Heizölpreise Tendenz Montag Heizölpreise zum Wochenstart fallend erwartet
Heizölpreise: Der bundesdurchschnittliche Heizölpreis für Heizöl der Sorte Standardqualität bezogen auf eine Abnahmemenge von 3.000 Litern (entspricht einem Energieinhalt von 30.240 kWh) hat sich am Freitag gegenüber dem Schlussstand vom Donnerstag um 1,2 % erhöht und stand am Tagesschluss bei 61,84 Euro/100 L, damit konnte die Marke von 61 Euro/100 Liter weiter ausgebaut werden.

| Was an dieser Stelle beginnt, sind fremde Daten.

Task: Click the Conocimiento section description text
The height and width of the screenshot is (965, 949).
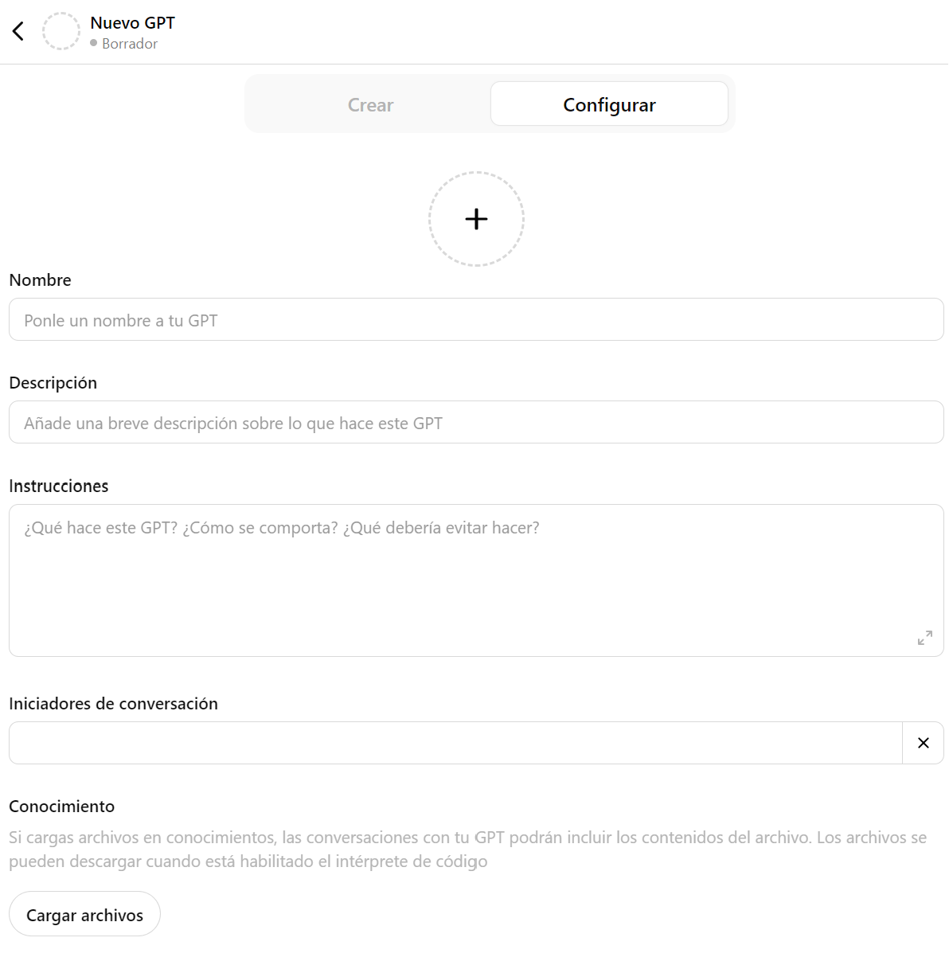Action: click(467, 849)
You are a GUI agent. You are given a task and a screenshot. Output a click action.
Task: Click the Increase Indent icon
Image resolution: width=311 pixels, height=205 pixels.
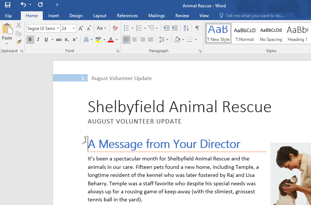point(175,28)
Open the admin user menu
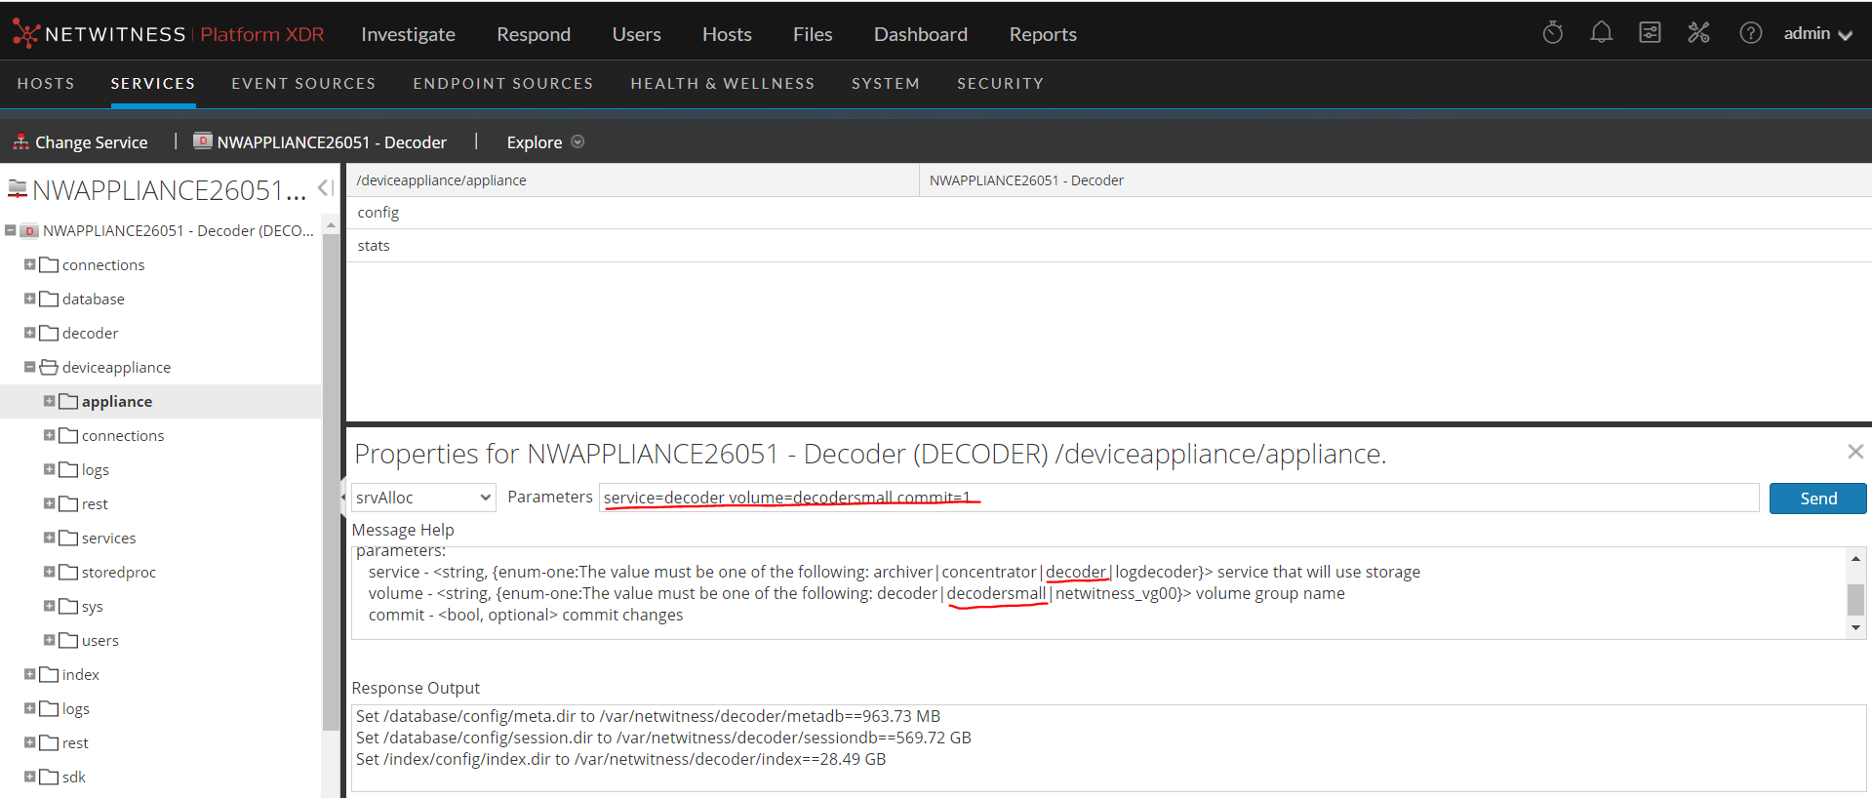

Heizölpreis-Tendenz: Unter Berücksichtigung der Börsenentwicklungen vom Freitag und dem aktuellen Stand der Börsen am Montagmorgen gehen wir für die Heizölpreise heute von folgender Tendenz aus: fallend!
Bereich
Schlusskurs 26.01.2017
Schlusskurs 27.01.2017
Veränderung zum Vortag
Tendenz für 30.01.2017
Heizölpreis (€/100L) 3.000LStandardqual.
61,13
61,84
+ 1,2 %
Rohölsorte Brent (US-Dollar/Barrel)
56,24
55,46
- 1,4 %
Wechselkurs (Euro/US-Dollar)
1,0679
1,0725
+ 0,2 %
Als Hauptursachen für die Entwicklung der Heizölpreise können folgende preisbestimmenden Faktoren herangezogen werden:
1. Ölpreise: Der Ölpreis für die Sorte Brent für eine Auslieferung im Monat März 2017 ist zum Handelsschluss (20.00 Uhr) am Freitag mit einem Minus von 1,4 % aus dem Handel gegangen und schloss bei 55,46 US-Dollar/Barrel. Damit konnte die Marke von 56,00 USD/Barrel nicht gehalten werden. Schwache US-Konjunkturdaten für das 4.Quartal 2017 belasteten die Ölpreise. Gleichzeitig sind wieder verstärkt Spekulanten im Markt, die auf steigende Ölpreise wetten, dadurch wächst das Risiko einer Ölpreiskorrektur. Insgesamt schwanken die Ölpreise seit Tagen in einer engen Range zwischen 55 und 57 USD pro Barrel, ohne dass sich eine klare Richtung abzeichnet.
Ölpreis-Tendenz: Zum Start in den Montag liegt der Ölpreis für die Nordseesorte Brent bei 55,17 US-Dollar/Barrel, dies entspricht einem Minus von 0,5 % gegenüber dem Schlussstand vom Freitag.
2. Eurokurs: Der Kurs des Euro schloss zum Handelsende am Freitag mit einem Plus von 0,2 % bei 1,0699. Damit verfehlte der Euro knapp die Marke von 1,07. Schwache Konjunkturdaten aus den USA für das 4.Quartal 2016 belasteten den US-Dollar leicht.
Eurokurs-Tendenz: Zum Start in den Montag liegt das Wechselkursverhältnis US-Dollar zum Euro bei 1,0725, dies entspricht einem Plus von 0,2 % gegenüber dem Schlussstand vom Freitag. Verschiedene Konjunkturdaten aus dem Euroraum und aus den USA stehen heute Nachmittag im Mittelpunkt der Finanzmärkte.